Phishing is a very prolific business for cybercrime, bad actors are adopting even more sophisticated techniques like the one discovered recently which hit French-speaking computer users, in an attempt to steal their online banking credentials.
The discovery was made by experts at Malcovery Security, this new attack scheme is not a classic direct phishing, which is based on malicious emails which contain links or attacked malware used to deceive victims, instead, the emails purport to be from an entity that isn’t the targeted bank and informs victims that due a billing mistake they have to be refunded to their account.
The fraudsters refer limited quantity of money, as much as €95 or $127, and request victims to provide information on their bank account that will receive the transfer of refunded sums.
A this point victims are redirected to a page where is asking them to provide the above information, the cyber criminals implemented a mechanism to verify the credentials to the third party before allowing the victim to proceed.
Gary Warner from Malcovery Security explained that the third party entity used in this sophisticated phishing attack is SFR, a French telecommunications company that provides phone services (mobile and landline), along with Internet and IP TV products.

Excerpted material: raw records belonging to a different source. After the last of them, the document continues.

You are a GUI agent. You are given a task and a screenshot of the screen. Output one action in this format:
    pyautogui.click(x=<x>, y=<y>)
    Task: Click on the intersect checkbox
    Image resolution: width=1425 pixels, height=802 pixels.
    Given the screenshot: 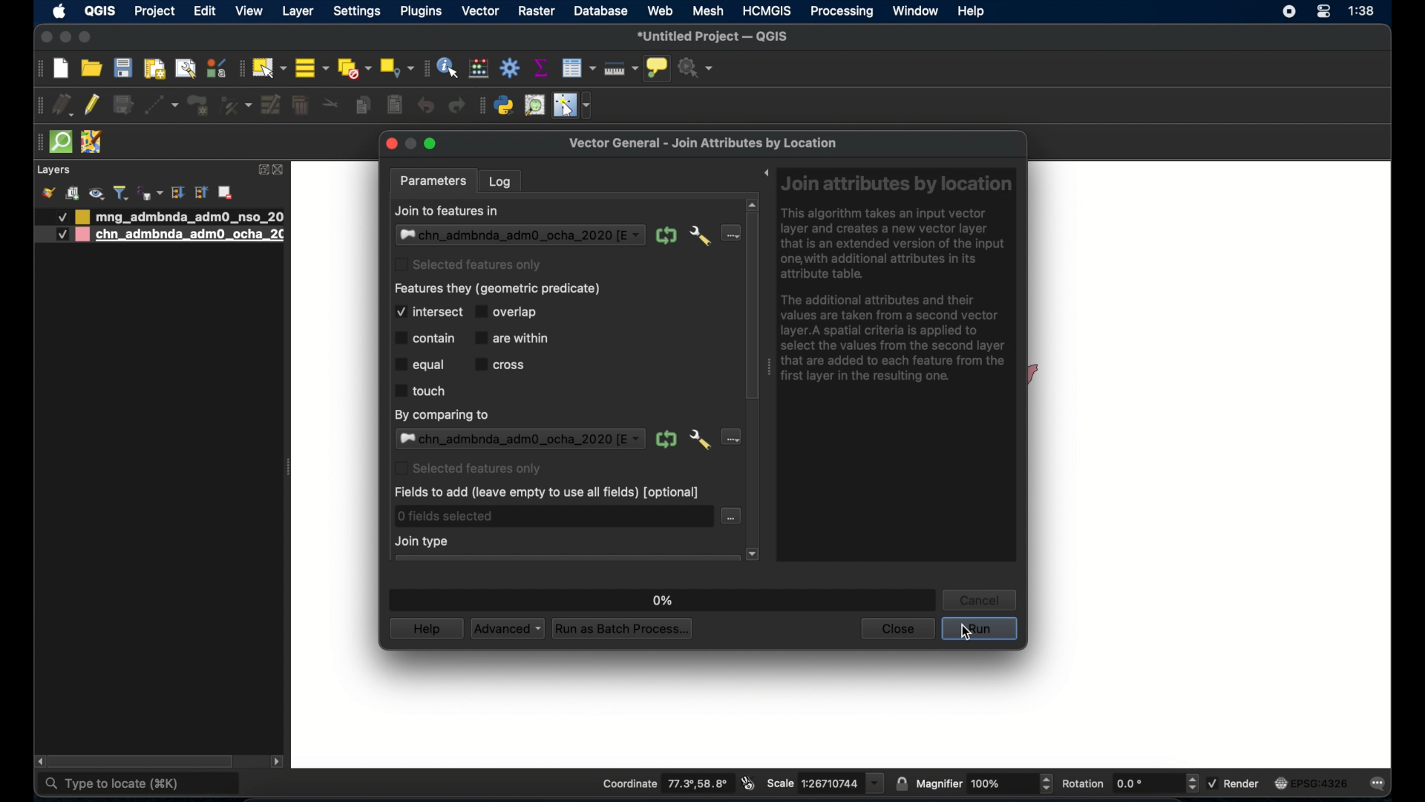 What is the action you would take?
    pyautogui.click(x=428, y=312)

“While there are several versions of the SFR phish, the most sophisticated that we have encountered so far can be seen on a British horse enthusiasts website (obviously hacked). What makes this one particularly compelling is that it begins by requiring the victim to be using their true SFR userid and password. On the originating screen, the user is told to “Connectez-vous” by entering his userid (Identifiant) and password (Mot de passe).” is reported in the blog post.

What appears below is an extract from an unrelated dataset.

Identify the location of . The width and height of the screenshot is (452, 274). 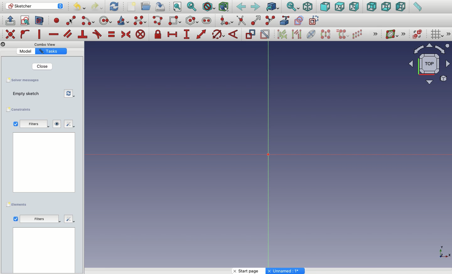
(42, 165).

The attack scheme is not new, its improvement is related to the SFR login verification process that is being performed.
According to the researcher the Malcovery’s PhishIQ service has detected more than 1,000 SFR phish on more than 330 hacked servers so far this year, which demonstrate that the technique is largely used by fraudsters.
The SFR provided by the victims are passed to the legitimate SFR to verify if they are valid, in case of incorrect credentials a message is returned to the victims which are allowed no more of 5 attempts before their account would be blocked.
This is pure social engineering to trick users into believe that the company which want to provide the refund is legitimate such as the entire process.
When victims provide valid credentials it is requested them to select from a list of French banks which is their financial institutions, depending on the chosen bank the attackers request the appropriate additional verification information used by the specific bank.
“Depending on which bank they choose, they will be prompted for appropriate additional verification details used by that bank,” states the post.
With this scheme the cyber criminals are collecting all the data required to access the bank account, as explained by the research this is one of the most complex schema seen since now because it involves different technologies and tricks.
“one of the most sophisticated phish we’ve seen to date, employing ‘man-in-the-middle’ logins where SFR credentials are tested before the victim is allowed to proceed, and nearly a dozen customized bank security procedure questions being processed.” Warner said.